Recently, authors in presented the SV-GCN network. This proposal consists in a two-stream architecture to combine the RGB and the skeleton data from videos. In their work, authors in [34] presented the Spatial Temporal Graph Deconvolutional Network (ST-GDN). This model aims to alleviate the noise propagated across the node messages of the skeleton graph by using a deconvolution layer as a filter. In our previous work in, we presented a novel set of partitioning strategies that can capture more accurately the relationship between the joints of the skeleton that outperform the accuracy achieved of the baseline model in [8]. Additionally, multiple work has been done to use attention modules in the model to improve the performance [35,36].

Most of the work aforementioned utilize either the skeleton data provided by NTU-RGB and the OpenPose system, respectively. However, there is only few works done with BlazePose as input for ST-GCN. The use cases found in literature vary from yoga pose recognition [37], posture detection, posture correction [38], teach movements to robots [39], and emotion perception [40]. To the knowledge of the authors, there is no previous usage of the skeleton topology provided by the BlazePose system on the ST-GCN model for action recognition tasks.

3  OpenPose vs. BlazePose

The BlazePose system provides more joint information than its predecessors and allows for tracking more accurately. Our intuition is that the increase in the number of joints in the skeleton provided by the BlazePose system with respect to the other skeleton topologies (i.e., OpenPose) will provide additional information that will help to improve the performance in the ST-GCN model for this aim.

The first difference in both systems is the method used to achieve the pose estimation from images. OpenPose uses a bottom-up approach, while BlazePose uses a top-down alternative. The first method localizes the body parts in the image, then maps them into their corresponding person; the second localizes a region of interest where the person is located and then estimates the body’s main joints.

To achieve the pose estimation, OpenPose implements Part Affinity Fields (PAFs) scores to estimate the confidence of linkage between each detected body part with a given person in the image [41]. With this solution, the system can see multiple persons in an image by computing each PAFs simultaneously. Thus, the runtime cost is reduced considerably. On the other hand, BlazePose focuses on on-device human pose estimation applications. For that reason, their strategy is oriented to provide a lightweight solution. To achieve that aim, they first detect a region of the body that remains mostly rigid across all the video frames (the head of the person) using a fast on-device face detector. That information allows it to estimate other body reference landmarks (i.e., the hips and shoulders) of the pose faster.

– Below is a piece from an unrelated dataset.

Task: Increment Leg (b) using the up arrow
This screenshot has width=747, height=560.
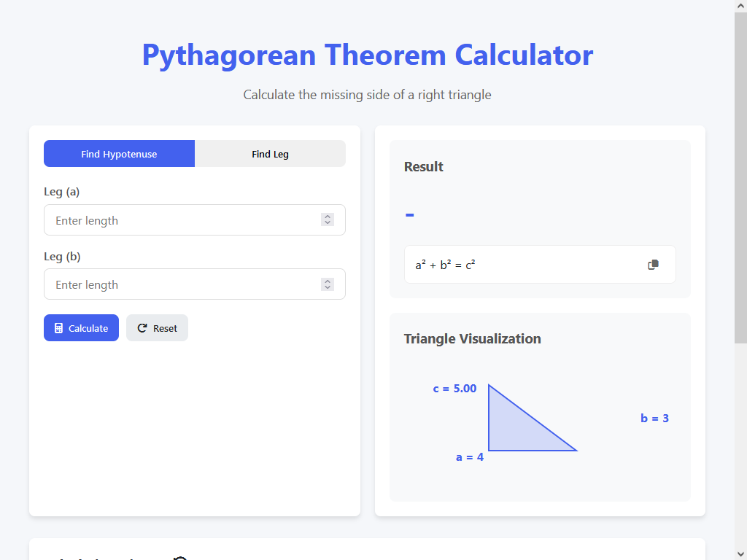Action: point(328,281)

OpenPose provides different pose formats: the BODY_25 and the COCO [42]. Among these, the COCO format is used most extensively. As the name suggests, the BODY_25 topology provides 25 key points while the COCO provides 18 (shown in Fig. 2a).

images

Figure 2: Skeleton topology comparison

The output skeleton provided by the BlazePose system is a superset of COCO [42], the BlazeFace [43] and a BlazePalm consisting of 33 keypoint set. As it is shown in Fig. 2c, this topology can provide a more accurate representation of the hand and the feet movements given the additional keypoints in these parts.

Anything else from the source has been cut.